[Opening Records for this task section]
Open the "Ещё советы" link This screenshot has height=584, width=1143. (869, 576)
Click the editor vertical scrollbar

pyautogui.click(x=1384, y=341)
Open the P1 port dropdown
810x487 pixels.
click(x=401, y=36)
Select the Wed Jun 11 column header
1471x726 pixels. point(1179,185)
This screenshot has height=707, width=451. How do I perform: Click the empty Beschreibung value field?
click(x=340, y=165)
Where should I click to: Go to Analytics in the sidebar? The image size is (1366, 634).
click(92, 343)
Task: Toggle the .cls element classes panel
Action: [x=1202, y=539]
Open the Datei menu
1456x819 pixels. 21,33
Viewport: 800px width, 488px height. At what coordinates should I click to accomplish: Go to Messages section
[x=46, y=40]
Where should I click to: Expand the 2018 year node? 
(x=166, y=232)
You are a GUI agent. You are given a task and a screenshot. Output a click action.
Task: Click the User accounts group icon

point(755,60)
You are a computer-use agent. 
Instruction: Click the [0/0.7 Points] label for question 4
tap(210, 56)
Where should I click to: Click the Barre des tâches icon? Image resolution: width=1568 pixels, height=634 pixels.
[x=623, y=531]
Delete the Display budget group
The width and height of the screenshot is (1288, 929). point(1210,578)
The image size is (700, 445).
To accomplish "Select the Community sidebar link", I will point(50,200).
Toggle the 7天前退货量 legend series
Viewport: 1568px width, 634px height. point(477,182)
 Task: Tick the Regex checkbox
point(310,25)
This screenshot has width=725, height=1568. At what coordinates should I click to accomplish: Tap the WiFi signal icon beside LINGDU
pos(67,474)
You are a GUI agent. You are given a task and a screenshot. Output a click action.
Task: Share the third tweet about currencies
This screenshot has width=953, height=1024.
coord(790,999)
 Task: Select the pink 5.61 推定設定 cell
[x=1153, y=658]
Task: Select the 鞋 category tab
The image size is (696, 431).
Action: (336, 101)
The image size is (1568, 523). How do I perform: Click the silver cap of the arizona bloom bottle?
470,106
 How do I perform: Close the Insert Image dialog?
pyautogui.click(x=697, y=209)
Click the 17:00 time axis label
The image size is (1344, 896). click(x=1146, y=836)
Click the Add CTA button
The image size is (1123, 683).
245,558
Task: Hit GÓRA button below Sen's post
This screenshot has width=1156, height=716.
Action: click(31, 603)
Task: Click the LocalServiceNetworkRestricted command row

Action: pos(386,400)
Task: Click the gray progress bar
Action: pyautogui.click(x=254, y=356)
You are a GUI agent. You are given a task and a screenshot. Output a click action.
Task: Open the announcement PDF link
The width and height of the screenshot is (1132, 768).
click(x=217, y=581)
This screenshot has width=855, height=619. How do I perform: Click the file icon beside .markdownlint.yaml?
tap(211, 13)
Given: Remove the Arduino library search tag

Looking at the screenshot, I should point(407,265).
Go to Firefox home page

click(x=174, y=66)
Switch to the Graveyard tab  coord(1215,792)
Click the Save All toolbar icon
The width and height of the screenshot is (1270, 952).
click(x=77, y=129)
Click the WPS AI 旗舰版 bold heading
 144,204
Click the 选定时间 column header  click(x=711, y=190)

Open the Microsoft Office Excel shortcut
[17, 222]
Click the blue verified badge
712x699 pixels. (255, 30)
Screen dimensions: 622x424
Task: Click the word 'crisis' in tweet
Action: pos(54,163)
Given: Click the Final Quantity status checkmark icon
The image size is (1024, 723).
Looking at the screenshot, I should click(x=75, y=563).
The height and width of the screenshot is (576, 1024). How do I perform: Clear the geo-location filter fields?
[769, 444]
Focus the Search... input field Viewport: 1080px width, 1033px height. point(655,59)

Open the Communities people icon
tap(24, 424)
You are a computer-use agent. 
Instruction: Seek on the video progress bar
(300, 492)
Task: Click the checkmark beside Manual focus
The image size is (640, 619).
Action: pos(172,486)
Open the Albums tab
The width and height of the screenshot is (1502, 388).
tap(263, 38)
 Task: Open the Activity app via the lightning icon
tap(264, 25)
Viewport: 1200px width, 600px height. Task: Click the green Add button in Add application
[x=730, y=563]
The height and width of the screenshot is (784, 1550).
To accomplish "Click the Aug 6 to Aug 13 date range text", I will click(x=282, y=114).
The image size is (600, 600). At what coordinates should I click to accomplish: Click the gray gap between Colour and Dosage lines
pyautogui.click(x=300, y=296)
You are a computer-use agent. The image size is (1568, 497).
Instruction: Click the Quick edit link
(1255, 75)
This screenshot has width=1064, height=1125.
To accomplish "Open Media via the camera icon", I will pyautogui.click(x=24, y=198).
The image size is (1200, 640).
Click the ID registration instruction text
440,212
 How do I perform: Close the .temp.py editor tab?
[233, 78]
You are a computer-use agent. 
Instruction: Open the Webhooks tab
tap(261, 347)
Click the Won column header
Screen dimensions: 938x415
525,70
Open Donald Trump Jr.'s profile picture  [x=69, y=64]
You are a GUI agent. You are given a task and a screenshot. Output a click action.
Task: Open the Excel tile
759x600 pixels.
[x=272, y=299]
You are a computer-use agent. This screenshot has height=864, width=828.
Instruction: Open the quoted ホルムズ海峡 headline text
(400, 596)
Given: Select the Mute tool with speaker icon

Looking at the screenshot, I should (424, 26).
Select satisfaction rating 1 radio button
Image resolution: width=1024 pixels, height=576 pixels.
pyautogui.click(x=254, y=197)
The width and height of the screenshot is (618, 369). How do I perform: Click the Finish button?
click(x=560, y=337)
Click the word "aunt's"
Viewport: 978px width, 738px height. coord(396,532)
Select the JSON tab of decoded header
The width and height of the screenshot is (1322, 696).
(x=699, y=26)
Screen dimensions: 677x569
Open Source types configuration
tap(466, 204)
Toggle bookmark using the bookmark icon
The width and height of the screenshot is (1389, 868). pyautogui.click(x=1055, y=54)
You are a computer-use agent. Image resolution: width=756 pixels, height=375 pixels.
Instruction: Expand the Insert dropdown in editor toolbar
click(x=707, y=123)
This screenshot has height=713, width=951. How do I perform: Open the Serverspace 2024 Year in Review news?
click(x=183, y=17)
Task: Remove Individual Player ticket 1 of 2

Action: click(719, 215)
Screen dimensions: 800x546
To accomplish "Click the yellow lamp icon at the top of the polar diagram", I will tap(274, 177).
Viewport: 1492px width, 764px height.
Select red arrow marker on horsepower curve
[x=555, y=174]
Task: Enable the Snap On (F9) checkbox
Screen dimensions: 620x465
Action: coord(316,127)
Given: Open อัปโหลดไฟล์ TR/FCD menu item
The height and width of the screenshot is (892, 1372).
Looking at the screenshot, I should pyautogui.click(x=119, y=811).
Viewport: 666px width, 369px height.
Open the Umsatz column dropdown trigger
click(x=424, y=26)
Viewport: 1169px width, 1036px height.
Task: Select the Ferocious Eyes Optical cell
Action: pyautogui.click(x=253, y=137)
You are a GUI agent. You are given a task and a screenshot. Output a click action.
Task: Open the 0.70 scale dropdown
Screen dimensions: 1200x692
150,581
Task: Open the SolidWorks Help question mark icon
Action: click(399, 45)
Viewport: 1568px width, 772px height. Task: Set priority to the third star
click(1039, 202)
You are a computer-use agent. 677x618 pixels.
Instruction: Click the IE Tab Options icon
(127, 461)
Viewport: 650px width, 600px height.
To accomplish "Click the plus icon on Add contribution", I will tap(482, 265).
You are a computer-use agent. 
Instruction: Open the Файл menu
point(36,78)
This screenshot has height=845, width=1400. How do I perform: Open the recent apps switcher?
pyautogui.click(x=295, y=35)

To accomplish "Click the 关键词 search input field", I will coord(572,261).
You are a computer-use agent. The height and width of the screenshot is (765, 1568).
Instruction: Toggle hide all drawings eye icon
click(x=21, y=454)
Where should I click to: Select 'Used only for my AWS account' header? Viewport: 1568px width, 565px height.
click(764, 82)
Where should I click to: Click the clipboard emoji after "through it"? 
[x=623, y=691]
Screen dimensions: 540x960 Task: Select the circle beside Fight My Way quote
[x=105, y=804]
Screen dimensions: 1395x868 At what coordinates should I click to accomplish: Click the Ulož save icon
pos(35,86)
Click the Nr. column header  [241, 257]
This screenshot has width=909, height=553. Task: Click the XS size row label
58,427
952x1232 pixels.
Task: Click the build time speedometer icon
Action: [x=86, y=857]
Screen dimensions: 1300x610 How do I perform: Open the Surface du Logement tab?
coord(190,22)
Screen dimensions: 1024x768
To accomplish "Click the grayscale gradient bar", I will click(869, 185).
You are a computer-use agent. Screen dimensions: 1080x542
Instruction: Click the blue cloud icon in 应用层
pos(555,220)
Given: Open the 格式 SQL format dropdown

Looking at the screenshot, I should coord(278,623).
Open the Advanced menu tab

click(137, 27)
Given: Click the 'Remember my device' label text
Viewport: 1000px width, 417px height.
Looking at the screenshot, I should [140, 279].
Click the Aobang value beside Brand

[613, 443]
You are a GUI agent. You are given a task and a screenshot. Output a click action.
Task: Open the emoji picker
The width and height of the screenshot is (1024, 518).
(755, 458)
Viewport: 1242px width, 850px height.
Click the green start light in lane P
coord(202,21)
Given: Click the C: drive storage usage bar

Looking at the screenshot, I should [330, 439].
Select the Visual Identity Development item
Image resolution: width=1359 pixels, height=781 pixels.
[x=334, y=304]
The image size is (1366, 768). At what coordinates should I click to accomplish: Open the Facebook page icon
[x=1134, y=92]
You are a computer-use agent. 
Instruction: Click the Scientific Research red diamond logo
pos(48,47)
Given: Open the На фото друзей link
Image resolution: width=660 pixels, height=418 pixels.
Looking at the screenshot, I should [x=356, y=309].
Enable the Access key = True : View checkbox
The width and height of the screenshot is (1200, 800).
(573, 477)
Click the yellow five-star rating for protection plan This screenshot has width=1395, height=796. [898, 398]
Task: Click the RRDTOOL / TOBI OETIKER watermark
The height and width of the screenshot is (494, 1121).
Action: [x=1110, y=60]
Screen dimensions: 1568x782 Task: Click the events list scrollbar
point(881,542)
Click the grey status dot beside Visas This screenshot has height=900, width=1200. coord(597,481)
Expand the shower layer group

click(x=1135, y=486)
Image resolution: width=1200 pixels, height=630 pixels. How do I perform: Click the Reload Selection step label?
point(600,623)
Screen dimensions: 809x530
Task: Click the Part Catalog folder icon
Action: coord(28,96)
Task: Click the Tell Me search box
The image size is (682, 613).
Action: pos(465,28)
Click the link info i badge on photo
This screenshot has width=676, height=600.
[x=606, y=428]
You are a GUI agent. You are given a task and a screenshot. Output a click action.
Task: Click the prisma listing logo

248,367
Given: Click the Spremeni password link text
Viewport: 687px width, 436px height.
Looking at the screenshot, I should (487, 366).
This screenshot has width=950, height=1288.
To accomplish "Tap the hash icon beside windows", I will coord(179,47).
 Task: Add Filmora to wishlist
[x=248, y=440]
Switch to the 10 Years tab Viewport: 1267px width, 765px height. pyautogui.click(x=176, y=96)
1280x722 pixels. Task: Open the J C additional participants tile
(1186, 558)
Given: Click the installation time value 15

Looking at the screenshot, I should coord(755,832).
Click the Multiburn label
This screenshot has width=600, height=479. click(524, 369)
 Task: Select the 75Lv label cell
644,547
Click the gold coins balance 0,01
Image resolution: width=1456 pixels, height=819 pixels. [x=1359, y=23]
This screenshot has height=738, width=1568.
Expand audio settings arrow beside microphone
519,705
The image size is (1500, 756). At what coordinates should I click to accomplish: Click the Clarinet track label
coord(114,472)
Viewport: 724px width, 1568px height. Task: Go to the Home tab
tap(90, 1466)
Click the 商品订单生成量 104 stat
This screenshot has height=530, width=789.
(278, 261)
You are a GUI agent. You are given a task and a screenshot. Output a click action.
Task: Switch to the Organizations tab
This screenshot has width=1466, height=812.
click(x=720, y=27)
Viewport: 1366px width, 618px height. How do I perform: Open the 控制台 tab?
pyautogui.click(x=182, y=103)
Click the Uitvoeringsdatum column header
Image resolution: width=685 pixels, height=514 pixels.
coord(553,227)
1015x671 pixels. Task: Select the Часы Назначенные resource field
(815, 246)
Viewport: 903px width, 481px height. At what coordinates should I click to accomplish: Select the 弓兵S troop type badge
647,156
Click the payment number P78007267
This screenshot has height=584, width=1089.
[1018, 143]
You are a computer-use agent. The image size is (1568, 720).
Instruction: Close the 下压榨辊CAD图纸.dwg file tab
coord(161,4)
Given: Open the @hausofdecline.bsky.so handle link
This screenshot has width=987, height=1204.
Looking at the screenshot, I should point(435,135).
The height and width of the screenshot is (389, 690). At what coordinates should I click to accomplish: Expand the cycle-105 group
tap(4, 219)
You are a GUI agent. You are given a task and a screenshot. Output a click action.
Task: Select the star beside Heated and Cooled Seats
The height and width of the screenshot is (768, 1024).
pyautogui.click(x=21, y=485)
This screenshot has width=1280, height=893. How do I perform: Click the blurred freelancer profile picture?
[Closing Records for this task section]
Your assignment ▸
Show every line in the entries where the string "profile" occurs.

Response below ▸
Open Donald Trump Jr.'s profile picture  [x=69, y=64]
This screenshot has width=1280, height=893. How do I perform: Click the blurred freelancer profile picture?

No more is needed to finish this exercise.